The VA MISSION Act of 2018 brought about significant changes in how the Department of Veterans Affairs (VA) handles healthcare billing, particularly concerning sensitive health information. A key shift is the VA’s ability to bill health insurance providers, including employer-sponsored programs, for care, even for diagnoses previously considered sensitive, such as substance abuse or HIV. This change has implications for veterans and the broader healthcare landscape.
Prior to this act, the VA often required explicit permission to bill insurance for sensitive diagnoses. Now, to ensure financial support for veteran healthcare, the VA is submitting claims to health insurance carriers for all non-service-connected care provided. This includes instances where the veteran may not have provided explicit authorization for disclosing protected health information for billing purposes. This move is legally mandated, requiring the VA to bill health insurance – including spousal insurance if applicable – with the collected funds directly supporting VA medical centers and the overall costs of veteran healthcare.
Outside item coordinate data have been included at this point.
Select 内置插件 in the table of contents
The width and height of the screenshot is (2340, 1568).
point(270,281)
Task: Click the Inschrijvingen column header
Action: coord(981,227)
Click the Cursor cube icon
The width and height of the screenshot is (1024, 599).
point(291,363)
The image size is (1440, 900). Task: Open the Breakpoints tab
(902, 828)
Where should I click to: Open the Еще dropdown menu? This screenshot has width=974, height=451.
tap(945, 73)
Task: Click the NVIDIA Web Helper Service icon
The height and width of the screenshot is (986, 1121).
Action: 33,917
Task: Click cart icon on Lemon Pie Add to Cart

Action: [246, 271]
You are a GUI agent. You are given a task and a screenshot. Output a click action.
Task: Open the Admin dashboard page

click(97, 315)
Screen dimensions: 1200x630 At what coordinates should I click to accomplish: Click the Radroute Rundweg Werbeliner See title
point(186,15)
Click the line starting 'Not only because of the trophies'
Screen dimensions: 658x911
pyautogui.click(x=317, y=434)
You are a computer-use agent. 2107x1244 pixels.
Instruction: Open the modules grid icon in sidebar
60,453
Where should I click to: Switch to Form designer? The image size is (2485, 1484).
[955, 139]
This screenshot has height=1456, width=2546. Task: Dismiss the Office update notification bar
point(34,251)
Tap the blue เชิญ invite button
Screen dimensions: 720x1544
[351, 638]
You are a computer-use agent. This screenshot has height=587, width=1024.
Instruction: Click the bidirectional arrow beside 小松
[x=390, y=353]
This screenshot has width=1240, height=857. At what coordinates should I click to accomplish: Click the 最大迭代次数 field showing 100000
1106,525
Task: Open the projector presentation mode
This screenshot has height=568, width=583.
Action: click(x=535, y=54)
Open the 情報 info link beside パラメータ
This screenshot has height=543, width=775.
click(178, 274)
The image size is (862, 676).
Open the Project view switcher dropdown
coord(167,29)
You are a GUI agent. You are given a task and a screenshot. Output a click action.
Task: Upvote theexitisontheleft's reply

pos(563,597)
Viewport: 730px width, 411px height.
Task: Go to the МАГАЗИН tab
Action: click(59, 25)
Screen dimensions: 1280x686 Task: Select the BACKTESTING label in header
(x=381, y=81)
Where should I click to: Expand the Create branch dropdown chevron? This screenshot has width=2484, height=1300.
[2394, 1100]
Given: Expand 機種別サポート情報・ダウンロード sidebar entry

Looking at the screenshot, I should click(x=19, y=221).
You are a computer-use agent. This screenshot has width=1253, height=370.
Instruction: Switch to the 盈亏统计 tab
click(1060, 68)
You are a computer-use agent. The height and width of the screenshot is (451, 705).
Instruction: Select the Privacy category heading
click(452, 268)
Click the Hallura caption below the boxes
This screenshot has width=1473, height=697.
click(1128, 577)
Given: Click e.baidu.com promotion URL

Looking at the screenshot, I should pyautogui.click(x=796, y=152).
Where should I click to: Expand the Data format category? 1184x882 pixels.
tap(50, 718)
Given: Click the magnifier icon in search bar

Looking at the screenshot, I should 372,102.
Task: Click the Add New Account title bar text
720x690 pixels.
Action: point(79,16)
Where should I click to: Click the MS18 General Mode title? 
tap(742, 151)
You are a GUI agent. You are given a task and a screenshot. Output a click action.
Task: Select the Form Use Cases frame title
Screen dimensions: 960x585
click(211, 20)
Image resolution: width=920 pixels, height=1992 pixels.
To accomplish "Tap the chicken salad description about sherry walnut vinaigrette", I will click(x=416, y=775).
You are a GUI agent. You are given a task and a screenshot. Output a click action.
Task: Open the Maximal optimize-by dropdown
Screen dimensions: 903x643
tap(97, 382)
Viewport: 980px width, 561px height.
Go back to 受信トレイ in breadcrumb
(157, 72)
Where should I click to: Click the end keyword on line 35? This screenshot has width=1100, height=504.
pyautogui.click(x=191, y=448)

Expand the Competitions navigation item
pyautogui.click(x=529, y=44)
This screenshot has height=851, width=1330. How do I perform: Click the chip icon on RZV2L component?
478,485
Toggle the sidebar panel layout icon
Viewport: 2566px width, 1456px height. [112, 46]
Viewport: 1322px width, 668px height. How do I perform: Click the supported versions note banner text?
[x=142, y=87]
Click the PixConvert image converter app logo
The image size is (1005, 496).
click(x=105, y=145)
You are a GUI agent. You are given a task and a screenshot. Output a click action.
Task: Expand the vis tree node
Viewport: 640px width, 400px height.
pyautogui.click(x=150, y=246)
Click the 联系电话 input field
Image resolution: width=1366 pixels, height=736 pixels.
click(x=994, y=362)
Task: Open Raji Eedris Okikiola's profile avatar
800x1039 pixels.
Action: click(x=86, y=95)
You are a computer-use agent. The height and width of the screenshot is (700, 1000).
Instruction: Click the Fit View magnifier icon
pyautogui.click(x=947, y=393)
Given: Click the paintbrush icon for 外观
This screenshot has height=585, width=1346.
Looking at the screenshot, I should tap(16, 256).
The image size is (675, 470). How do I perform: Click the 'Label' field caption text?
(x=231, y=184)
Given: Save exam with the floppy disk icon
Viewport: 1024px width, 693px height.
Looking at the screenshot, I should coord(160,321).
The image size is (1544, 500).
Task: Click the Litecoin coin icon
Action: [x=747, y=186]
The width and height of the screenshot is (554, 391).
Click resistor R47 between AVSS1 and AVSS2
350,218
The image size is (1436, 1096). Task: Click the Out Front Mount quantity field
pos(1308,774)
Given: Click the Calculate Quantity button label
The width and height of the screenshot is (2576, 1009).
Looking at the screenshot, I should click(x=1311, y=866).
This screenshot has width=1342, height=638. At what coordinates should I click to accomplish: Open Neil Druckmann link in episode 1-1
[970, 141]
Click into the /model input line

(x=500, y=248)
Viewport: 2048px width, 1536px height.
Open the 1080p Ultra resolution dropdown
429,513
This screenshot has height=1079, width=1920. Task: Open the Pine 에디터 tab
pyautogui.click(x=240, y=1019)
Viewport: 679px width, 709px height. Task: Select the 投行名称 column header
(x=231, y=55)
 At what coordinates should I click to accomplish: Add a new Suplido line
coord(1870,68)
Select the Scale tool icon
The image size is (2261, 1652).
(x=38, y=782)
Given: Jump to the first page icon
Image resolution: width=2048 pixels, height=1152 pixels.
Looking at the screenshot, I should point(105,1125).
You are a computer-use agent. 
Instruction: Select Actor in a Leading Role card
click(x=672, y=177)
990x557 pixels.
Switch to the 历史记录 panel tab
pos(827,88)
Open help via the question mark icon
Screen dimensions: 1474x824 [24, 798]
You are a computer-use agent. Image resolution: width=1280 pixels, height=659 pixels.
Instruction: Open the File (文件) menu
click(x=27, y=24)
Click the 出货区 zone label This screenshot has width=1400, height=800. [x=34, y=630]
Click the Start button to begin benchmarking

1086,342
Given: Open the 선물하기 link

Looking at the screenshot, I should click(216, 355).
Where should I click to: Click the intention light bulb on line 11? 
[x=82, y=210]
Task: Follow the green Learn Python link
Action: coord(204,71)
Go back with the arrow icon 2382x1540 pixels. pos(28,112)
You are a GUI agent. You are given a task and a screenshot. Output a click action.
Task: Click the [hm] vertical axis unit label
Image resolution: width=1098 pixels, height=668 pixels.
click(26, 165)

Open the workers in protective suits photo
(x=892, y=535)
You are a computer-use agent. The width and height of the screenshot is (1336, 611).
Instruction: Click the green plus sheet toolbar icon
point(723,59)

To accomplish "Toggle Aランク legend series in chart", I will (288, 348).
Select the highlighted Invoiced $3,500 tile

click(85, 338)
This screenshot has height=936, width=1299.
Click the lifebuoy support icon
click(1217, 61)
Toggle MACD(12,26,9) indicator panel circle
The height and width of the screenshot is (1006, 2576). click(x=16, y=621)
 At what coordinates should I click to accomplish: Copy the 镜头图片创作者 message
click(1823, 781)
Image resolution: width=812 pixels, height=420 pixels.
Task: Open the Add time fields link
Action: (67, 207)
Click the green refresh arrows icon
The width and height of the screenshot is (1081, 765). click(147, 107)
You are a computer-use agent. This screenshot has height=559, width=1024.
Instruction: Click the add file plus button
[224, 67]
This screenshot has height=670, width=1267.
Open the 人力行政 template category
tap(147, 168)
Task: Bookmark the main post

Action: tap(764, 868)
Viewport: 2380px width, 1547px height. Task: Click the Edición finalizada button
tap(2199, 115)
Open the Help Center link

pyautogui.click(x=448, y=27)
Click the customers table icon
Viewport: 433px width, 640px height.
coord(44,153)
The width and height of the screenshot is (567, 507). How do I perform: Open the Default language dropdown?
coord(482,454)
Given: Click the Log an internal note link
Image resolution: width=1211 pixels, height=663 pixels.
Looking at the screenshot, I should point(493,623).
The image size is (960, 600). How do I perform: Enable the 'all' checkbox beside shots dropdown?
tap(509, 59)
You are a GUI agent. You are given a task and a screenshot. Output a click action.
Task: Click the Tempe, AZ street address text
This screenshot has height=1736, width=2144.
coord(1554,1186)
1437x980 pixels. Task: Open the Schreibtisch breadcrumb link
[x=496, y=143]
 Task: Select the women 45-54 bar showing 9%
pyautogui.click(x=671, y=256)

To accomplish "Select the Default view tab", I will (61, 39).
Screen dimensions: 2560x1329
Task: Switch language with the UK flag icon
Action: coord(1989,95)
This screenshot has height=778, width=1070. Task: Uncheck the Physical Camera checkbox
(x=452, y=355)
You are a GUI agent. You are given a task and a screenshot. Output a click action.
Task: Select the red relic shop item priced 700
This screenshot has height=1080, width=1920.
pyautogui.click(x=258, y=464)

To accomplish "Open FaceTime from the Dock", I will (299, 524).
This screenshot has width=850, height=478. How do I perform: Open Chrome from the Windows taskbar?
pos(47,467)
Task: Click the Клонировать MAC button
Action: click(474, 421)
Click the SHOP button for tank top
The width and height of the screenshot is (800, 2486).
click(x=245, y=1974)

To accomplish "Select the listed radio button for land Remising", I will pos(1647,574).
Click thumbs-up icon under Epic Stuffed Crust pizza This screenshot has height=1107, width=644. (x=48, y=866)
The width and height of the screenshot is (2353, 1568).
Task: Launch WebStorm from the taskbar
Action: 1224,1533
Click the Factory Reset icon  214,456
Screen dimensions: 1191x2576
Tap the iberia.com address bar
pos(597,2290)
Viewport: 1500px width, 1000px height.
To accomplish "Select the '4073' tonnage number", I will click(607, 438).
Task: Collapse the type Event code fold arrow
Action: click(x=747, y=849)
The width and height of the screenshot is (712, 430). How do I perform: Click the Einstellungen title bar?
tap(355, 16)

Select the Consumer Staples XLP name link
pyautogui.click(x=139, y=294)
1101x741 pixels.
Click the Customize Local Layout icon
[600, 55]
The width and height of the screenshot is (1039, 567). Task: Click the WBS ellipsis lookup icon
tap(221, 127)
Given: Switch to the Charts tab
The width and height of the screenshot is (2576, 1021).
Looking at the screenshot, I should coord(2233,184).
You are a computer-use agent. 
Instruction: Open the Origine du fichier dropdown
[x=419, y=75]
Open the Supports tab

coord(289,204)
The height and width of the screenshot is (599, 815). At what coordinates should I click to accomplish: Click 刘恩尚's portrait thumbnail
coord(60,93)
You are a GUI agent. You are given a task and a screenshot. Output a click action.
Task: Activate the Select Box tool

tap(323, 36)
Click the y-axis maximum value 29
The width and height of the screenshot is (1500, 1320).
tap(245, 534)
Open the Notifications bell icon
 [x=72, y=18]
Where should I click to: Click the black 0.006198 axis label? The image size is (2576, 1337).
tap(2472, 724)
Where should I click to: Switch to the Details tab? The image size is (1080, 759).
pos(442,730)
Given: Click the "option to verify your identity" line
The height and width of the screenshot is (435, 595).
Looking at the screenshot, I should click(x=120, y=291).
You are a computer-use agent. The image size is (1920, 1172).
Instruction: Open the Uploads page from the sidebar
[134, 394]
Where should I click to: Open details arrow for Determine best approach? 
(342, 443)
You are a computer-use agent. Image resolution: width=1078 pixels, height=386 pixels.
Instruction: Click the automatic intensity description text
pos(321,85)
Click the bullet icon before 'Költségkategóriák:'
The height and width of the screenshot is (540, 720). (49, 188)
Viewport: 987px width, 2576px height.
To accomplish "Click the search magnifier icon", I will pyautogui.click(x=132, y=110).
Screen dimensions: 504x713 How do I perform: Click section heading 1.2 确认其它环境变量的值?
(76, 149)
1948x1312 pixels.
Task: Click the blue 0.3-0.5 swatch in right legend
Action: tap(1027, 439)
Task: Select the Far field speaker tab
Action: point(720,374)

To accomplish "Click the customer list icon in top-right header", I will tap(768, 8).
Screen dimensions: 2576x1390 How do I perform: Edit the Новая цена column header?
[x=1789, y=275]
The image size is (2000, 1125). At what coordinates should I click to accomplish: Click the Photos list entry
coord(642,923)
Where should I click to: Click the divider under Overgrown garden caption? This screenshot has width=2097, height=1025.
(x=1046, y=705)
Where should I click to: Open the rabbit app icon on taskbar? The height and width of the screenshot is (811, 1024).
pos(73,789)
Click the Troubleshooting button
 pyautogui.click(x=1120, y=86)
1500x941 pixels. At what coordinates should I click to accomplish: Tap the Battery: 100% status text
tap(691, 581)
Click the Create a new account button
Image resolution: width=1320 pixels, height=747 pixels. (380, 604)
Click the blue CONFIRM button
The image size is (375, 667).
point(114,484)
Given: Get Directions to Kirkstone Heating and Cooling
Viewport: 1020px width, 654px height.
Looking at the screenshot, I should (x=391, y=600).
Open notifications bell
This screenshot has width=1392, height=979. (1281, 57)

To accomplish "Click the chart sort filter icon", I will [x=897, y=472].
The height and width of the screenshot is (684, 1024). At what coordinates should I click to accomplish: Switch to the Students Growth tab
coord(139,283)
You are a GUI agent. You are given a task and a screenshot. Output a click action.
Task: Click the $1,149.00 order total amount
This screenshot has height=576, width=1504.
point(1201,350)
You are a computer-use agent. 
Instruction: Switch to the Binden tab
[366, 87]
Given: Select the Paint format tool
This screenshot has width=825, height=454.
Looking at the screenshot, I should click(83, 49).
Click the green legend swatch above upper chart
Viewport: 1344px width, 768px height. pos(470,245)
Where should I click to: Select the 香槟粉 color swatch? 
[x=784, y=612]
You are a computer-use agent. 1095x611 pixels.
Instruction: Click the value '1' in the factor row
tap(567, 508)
What Effect Will Employer Insurance Programs Have On Care Coordination?
The shift towards billing employer insurance and other health plans aims to bolster the VA’s financial resources, which indirectly can enhance the quality and scope of services offered. Increased funding can contribute to improvements in various aspects of veteran care, potentially including care coordination. While the direct effect of billing employer insurance on care coordination might not be immediately apparent, the augmented financial capacity of the VA system could facilitate better resource allocation towards integrated care models. This could manifest in several ways:
- Enhanced Resources for VA Facilities: The additional revenue can be channeled into improving infrastructure, staffing, and technology within VA facilities. This, in turn, can support more efficient care coordination activities, such as improved communication systems between different departments within the VA and with external healthcare providers.
- Potential for Expanded Services: With increased financial stability, the VA may be able to expand its care coordination programs. This could involve developing more comprehensive programs that assist veterans in navigating the complexities of the healthcare system, both within and outside the VA.
- Indirect Impact on Integrated Care: While the MISSION Act also focuses on community care options, strengthening the VA’s financial base through insurance billing can ensure the VA remains a central hub for veteran healthcare. A well-funded VA system is better positioned to coordinate care effectively, whether that care is delivered within the VA or in the community.
It’s important for veterans to be aware of their rights in this evolving system. While the VA is now billing insurance, veterans retain the option to submit a restriction request to limit the disclosure of their health information for billing purposes. However, it’s crucial to understand that the VA is not obligated to grant these requests. Veterans seeking to explore this option can contact their nearest VA health facility and inquire with the privacy officer or billing office for detailed guidance.
In conclusion, the VA MISSION Act’s mandate to bill health insurance, including employer programs, is primarily a financial mechanism to support veteran healthcare costs. While the direct link to care coordination is indirect, the resulting financial strengthening of the VA system holds the potential to enhance various aspects of veteran care, possibly including improvements in care coordination through better resourced and more comprehensive VA services. Veterans should stay informed about these changes and exercise their rights to ensure their healthcare needs and privacy concerns are appropriately addressed within this evolving framework.